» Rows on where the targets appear
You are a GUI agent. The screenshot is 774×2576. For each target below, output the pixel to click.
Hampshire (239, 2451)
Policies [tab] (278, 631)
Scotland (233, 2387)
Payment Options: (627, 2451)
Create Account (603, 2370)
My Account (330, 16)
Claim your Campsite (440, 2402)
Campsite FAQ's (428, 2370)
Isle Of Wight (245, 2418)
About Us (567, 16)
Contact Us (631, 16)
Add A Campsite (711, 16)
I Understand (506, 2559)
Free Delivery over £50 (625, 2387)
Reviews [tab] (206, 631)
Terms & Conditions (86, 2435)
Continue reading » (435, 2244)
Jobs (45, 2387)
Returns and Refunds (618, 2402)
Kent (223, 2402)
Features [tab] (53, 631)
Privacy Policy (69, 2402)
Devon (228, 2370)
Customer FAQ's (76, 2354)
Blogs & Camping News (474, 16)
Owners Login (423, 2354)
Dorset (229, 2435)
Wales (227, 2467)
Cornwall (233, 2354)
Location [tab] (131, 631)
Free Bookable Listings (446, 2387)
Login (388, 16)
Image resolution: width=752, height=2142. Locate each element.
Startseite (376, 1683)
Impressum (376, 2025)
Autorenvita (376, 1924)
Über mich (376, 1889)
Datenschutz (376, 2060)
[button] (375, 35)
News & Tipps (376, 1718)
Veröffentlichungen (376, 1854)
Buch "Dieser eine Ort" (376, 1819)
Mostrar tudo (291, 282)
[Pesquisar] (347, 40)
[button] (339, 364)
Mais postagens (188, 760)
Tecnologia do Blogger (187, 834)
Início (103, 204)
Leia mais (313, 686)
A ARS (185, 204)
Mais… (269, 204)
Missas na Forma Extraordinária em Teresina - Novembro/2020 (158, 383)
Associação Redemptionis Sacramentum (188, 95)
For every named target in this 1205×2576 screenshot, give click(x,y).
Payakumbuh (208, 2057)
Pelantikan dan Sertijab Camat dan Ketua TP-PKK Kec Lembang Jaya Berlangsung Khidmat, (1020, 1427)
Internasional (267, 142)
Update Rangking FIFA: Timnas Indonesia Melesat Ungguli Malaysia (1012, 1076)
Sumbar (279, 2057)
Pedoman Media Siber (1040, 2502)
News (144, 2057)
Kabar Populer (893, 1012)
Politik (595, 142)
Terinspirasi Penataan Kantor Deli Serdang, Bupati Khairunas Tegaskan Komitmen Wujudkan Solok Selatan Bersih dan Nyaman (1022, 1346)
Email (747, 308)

» Problem
Pull out every line of the items above that contains the word "screenshot", matching case exactly.

» Task result
You are a GUI agent. The screenshot is 774×2576. For each target below, output the pixel to click.
For every named target in this 1205×2576 screenshot, give click(x,y).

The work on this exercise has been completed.